**Task requirements:** Retype everything in the listing, leaving each line exactly as it is.

**Extracted data:**
◆ ◆ ◆

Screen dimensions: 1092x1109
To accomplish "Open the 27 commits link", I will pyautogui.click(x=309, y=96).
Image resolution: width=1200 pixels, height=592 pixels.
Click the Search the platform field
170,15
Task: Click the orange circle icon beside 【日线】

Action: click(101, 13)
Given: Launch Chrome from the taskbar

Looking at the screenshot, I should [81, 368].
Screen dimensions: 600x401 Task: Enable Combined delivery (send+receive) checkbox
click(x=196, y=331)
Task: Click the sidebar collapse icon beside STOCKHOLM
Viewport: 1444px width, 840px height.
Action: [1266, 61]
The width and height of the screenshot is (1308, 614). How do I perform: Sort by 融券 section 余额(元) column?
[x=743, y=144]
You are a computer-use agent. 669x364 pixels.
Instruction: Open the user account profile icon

◆ ◆ ◆

**Task answer:**
Screen dimensions: 1092x1109
To accomplish "Open the 27 commits link", I will pyautogui.click(x=309, y=96).
Image resolution: width=1200 pixels, height=592 pixels.
Click the Search the platform field
170,15
Task: Click the orange circle icon beside 【日线】

Action: click(101, 13)
Given: Launch Chrome from the taskbar

Looking at the screenshot, I should [81, 368].
Screen dimensions: 600x401 Task: Enable Combined delivery (send+receive) checkbox
click(x=196, y=331)
Task: Click the sidebar collapse icon beside STOCKHOLM
Viewport: 1444px width, 840px height.
Action: [1266, 61]
The width and height of the screenshot is (1308, 614). How do I perform: Sort by 融券 section 余额(元) column?
[x=743, y=144]
You are a computer-use agent. 669x364 pixels.
Instruction: Open the user account profile icon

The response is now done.